In preparing the 2008 book, Fidel decided to open La paz en Colombia with two programmatic foundations of Cuba’s socialist revolution, issued in 1960 and 1962. “From the earliest days,” he wrote in his brief introduction to the book, “the Cuban people gathered in mass rallies to send their message, in the First and then Second Declarations of Havana, to the fraternal peoples of Latin America.”
The Second Declaration was presented by Fidel to a rally of more than one million in February 1962. Workers and peasants poured into Havana from across the island to repudiate threats to the revolution the previous week by the Organization of American States, dubbed by them the “Yankee ministry of colonies.”

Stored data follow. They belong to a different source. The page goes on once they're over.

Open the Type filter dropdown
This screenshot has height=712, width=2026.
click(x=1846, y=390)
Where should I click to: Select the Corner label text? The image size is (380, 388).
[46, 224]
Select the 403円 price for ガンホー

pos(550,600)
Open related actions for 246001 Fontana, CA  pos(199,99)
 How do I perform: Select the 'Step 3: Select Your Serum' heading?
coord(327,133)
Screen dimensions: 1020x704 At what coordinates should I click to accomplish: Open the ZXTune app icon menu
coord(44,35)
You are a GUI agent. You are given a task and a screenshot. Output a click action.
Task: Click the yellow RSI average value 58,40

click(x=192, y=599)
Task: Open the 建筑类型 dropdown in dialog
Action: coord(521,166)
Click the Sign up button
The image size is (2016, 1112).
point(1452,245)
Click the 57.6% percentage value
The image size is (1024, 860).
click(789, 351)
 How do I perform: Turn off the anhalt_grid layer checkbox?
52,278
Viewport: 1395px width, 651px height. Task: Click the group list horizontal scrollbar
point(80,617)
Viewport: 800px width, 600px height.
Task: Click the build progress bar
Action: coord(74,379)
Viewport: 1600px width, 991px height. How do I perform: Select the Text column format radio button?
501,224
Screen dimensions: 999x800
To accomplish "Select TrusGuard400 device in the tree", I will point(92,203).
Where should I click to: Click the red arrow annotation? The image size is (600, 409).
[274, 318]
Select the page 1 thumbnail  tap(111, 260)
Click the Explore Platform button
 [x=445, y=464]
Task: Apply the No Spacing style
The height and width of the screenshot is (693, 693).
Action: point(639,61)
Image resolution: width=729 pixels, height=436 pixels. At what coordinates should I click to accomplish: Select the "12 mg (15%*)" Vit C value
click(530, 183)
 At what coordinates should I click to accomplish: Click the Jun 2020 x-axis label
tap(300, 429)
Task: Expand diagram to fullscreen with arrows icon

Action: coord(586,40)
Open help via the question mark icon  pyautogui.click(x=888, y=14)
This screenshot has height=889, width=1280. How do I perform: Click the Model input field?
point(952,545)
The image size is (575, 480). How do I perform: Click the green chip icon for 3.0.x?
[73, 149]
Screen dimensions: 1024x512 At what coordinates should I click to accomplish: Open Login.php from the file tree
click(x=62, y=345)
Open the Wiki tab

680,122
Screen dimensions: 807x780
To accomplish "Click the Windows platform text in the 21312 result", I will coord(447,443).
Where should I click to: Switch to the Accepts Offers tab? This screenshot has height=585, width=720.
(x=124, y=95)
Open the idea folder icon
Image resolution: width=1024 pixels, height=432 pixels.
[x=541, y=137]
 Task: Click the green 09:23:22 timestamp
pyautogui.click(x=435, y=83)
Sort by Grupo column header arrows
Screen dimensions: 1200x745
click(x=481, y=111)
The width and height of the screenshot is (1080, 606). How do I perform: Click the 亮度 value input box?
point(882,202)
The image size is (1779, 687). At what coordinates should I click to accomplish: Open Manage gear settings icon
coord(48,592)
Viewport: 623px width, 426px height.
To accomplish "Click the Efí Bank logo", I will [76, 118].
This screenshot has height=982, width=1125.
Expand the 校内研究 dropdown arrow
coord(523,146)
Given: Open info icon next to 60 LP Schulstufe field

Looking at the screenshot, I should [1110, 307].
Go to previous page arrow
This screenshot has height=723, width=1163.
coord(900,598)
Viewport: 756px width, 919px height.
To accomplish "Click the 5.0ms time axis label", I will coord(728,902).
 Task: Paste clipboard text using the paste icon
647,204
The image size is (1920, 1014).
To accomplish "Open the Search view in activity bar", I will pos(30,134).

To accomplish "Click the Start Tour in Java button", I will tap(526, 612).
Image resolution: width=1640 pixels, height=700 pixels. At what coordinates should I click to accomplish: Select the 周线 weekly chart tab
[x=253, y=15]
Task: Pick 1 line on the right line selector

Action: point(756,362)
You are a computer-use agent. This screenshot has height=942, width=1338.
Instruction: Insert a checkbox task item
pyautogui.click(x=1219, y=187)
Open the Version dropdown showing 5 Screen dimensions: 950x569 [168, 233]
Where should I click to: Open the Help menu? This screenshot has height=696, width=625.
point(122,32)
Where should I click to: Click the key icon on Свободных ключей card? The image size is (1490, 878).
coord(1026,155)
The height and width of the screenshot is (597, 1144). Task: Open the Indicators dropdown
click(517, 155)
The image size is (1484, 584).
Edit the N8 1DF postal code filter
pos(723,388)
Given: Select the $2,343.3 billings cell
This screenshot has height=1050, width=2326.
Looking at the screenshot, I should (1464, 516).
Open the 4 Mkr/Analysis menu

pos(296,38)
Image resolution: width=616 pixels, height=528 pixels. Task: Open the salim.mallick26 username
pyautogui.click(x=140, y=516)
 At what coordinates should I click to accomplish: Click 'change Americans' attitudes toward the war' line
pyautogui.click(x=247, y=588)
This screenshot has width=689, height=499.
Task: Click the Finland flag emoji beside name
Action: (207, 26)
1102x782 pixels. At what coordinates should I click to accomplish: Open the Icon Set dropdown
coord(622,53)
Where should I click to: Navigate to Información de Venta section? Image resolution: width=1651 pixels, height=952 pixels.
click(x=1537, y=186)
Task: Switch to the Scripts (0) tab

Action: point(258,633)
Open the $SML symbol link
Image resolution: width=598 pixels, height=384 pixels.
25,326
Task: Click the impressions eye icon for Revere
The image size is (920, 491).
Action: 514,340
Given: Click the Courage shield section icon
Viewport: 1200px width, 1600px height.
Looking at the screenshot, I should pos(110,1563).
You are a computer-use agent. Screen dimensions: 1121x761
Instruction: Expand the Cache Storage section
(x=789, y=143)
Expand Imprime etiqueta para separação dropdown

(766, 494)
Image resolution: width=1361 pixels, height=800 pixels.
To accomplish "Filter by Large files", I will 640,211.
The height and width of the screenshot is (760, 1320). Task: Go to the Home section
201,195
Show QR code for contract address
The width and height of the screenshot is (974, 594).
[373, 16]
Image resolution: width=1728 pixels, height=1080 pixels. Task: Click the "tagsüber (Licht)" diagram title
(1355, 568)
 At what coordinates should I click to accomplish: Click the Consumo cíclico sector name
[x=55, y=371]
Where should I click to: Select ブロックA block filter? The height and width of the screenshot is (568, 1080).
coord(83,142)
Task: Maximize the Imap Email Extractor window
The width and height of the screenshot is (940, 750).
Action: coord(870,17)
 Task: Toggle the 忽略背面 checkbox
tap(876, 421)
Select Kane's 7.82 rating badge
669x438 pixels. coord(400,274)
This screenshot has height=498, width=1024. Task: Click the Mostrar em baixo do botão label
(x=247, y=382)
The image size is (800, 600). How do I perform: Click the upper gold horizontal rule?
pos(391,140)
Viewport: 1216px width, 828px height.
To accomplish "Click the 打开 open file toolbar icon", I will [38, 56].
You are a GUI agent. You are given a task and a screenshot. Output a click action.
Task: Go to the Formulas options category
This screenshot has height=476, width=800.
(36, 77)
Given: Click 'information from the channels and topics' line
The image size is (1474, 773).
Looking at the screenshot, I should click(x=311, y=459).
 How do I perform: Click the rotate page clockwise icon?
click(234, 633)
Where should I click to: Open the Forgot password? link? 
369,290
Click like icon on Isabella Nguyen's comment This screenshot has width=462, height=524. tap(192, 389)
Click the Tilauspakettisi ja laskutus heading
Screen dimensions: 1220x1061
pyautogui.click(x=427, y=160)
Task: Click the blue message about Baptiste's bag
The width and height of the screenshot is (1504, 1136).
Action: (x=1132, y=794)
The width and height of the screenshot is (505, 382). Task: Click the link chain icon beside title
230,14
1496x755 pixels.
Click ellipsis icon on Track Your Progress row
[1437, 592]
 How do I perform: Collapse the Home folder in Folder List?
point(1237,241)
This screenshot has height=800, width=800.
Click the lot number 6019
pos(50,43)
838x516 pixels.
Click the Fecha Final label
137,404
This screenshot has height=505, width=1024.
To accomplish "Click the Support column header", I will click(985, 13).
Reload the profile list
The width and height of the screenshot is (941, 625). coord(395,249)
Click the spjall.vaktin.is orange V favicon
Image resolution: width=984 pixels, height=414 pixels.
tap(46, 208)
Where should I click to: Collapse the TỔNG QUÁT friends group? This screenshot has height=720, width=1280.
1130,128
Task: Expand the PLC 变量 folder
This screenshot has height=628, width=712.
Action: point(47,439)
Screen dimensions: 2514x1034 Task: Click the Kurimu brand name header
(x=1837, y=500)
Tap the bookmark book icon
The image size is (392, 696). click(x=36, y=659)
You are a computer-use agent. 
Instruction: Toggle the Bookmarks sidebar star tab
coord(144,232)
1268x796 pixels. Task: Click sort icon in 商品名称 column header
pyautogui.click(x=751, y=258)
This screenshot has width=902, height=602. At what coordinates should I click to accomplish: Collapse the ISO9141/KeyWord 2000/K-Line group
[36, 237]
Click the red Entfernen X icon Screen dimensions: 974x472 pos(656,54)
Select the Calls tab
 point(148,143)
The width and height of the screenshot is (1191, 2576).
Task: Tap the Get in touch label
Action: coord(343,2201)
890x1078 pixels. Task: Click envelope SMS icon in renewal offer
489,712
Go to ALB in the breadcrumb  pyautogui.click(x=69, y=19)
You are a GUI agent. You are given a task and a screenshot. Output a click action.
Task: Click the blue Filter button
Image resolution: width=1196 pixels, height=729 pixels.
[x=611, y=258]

The conquest of workers power is needed not just in Cuba, the Second Declaration boldly declared, but in countries throughout the Americas. “What unifies and incites” the capitalist ruling classes, it said, is “fear that the plundered people of the continent will seize the arms from their oppressors and, like Cuba, declare themselves free people of the Americas.”
“The duty of every revolutionist is to make the revolution,” the declaration asserted. Everywhere in the Americas, including the United States, and everywhere in the world.
That is what this book is about. Above all, that’s what the Cuban Revolution and the millions of working people who made that revolution and continue to defend it have lived up to.